There are many other examples. A relatively reformist government in Iran, widely criticised for its performance in the Ban earthquake of 2003, was beaten by conservatives earlier this year.
It would be wrong to oversimplify, but the point is clear. Islamic political ideologies provide a clear alternative to the various versions of secular, nationalist, ‘democratic’ government that predominate in the Muslim world. When one fails, the other is strengthened.This phenomenon is not limited to the Muslim world. Louis XV’s government failed to provide for the welfare of the French people, and the French Revolution ensued. Perhaps Winston Churchill put it best in the 1930s:
The responsibility of ministers for the public safety is absolute and requires no mandate. It is in fact, the prime object for which governments come into existence.He should know; he was the prime architect of the bloody Gallipoli campaign, and he had lost his government post because of it.

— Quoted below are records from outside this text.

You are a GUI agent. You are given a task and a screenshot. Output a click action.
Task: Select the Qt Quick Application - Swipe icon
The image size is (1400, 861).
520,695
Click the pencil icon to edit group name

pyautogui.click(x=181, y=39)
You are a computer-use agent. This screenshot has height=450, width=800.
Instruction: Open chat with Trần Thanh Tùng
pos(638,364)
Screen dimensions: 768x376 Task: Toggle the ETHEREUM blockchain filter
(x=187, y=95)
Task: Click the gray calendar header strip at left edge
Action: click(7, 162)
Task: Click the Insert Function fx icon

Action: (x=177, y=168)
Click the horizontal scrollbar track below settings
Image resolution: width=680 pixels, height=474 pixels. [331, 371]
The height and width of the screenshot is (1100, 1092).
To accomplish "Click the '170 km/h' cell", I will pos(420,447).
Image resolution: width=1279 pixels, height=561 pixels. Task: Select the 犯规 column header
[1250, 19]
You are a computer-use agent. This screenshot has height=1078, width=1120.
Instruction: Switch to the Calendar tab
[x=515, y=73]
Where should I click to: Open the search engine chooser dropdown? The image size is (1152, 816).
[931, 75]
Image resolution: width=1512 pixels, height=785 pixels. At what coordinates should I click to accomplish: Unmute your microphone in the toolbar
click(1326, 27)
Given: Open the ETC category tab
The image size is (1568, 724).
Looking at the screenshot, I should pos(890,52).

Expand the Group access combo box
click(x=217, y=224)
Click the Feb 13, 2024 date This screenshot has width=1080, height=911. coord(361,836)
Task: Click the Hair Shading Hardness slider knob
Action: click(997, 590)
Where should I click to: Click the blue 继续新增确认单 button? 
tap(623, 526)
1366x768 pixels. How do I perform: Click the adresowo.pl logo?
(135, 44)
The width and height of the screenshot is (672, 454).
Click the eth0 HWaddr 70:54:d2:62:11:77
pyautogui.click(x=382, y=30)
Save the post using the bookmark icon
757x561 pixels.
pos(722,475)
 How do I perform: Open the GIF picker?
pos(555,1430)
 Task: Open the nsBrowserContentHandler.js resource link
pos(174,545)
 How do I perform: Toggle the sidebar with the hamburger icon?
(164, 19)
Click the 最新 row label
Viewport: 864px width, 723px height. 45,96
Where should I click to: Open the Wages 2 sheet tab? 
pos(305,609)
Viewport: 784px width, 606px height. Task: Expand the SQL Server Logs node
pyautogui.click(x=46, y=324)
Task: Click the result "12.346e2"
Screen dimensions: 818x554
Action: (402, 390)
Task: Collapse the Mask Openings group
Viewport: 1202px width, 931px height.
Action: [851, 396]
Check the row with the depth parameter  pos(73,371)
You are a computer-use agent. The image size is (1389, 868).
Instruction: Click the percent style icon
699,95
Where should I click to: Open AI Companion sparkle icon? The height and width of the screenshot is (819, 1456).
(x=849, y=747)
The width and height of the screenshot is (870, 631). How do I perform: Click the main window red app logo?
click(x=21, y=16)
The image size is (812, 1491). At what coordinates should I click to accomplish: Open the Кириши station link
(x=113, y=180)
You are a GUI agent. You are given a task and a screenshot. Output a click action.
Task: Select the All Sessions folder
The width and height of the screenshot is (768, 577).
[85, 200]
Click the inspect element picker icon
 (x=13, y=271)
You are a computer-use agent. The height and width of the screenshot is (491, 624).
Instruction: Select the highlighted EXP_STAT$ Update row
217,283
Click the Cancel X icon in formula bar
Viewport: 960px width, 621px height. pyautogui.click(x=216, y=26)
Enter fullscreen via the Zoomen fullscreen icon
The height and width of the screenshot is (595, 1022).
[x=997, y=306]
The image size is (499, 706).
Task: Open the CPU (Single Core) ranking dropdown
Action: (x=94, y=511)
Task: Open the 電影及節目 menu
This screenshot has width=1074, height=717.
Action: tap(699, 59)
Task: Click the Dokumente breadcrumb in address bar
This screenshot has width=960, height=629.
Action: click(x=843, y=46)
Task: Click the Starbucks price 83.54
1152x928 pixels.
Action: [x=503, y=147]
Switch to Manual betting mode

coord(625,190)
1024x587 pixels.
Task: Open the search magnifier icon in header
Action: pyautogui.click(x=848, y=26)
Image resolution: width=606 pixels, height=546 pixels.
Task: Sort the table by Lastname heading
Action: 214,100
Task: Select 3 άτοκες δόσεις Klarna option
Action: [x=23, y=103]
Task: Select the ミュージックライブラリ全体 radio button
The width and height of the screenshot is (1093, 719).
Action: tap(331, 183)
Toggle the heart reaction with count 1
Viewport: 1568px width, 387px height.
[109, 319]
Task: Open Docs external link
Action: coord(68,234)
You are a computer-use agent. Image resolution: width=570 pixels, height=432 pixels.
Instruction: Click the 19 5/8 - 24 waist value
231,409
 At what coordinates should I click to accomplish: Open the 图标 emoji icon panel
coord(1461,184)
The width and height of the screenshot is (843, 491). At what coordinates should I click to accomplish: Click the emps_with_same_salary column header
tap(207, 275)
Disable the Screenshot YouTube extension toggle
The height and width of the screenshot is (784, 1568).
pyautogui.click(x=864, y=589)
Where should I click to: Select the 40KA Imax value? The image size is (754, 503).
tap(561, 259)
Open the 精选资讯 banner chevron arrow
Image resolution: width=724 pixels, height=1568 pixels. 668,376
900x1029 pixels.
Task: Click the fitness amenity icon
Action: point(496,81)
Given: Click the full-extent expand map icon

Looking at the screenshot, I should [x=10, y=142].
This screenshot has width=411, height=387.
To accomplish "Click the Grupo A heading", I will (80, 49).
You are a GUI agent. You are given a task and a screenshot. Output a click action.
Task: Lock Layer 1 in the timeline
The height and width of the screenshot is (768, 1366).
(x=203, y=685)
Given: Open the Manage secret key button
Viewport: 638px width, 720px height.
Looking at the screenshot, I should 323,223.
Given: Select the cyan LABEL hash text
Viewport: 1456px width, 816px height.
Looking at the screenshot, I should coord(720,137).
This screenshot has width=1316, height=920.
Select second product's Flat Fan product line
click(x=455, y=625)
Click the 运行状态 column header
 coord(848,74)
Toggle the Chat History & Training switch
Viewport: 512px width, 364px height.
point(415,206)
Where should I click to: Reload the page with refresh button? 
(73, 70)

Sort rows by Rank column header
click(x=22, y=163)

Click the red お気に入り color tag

–Churchill: A Life, by Martin Gilbert (New York: Henry Holton Company, 1991), 565.
The Observer article notes that President Pervez Musharraf of Pakistan went so far as to publicly apologize for his government’s inadquate response to the deadly earthquake that has killed tens of thousands of people in Pakistan and elsewhere. Musharraf was no doubt aware of those previous examples, and he could see what the Observer could see:
So it should be no surprise that in Pakistan it was activists like those of Jamaat-ud-Dawa, an ultra-hardline group with past links to a banned militant group, who took up the slack.A group that can do that can build political support; perhaps enough to become the government.
Mushrraf’s government may survive; after all, he has the backing of the most respected organization in his country: the army. And one good result of all this death has been that Pakistan and India are currently actively cooperating about Kashmir.
Nonetheless, failure of any government to address the most basic security needs of its own people is a huge risk not only for that government (which may fall) but for its people (which may end up with something worse) and for the world (which may have to sort out the mess).